In Canada, there are no hard and fast rules in the Tax Act that help an individual determine whether they are an employee or an independent contractor. There are three tests, which have evolved through court decisions, that are used to assess the relationship between an individual and his/her employer. They are:
- Economic reality or entrepreneur test
- Specific result test
- Organization or integration test
Why is this important? Well, if you’re a contractor, or self-employed, you can deduct any reasonable expense incurred to earn income. There is a distinction in the Tax Act between the type of income earned depending on whether you’re self-employed or not. If you’re self-employed, you earn business income as a sole proprietor. If you’re employed, you (of course) earn employment income and are restricted in the types of expenses you can deduct for tax purposes.
An employer is also required to withhold income tax, Canada Pension Plan contributions and Employment Insurance premiums from their employees’ pay. If you’re a contractor you’re likely required by the CRA to make tax installments since no one is withholding for you your contribution to the treasury on a regular basis. (The issue of installments will be covered in a future blog post.)
But back to the tests.
Economic reality or entrepreneur test
There are three aspects to this test: control, tool ownership, chance of profit/risk of loss. If someone is not only telling you what to do but how to do it, they have control over the work and a strong case is made that they are your employer. If you own the tools you need to do the job and they are not provided to you, this points to the likelihood that you are independent. Finally, if you are profiting from the work and bearing the risk of loss due to cost overruns, it is even more likely you are a contractor.
Specific result test
If there is a defined piece of work you’ve hired to do and you’ve been given the freedom to accomplish it however you see fit, the employer-employee relationship likely does not exist. As an employee you’re typically hired to perform tasks with no specific result and on an ongoing basis. If there is a defined beginning and end to the work required, that’s a pretty good indicator you’re self-employed.

Brief:
Name every test that the article on Canadian employee and contractor status gives for judging whether a person is an employee or an independent contractor.

Available data:
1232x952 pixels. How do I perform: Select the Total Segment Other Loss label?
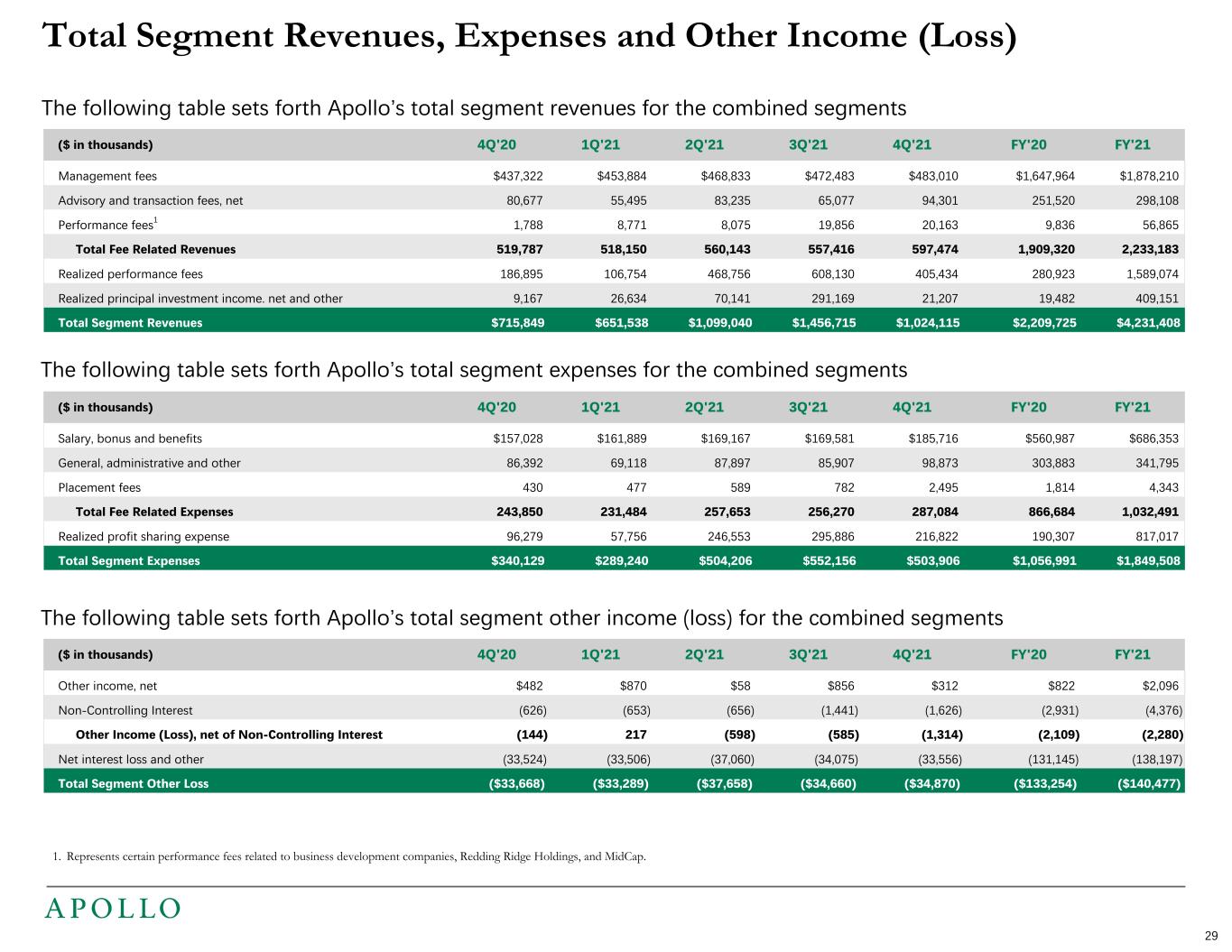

Result of the task:
- Economic reality or entrepreneur test
- Specific result test
- Organization or integration test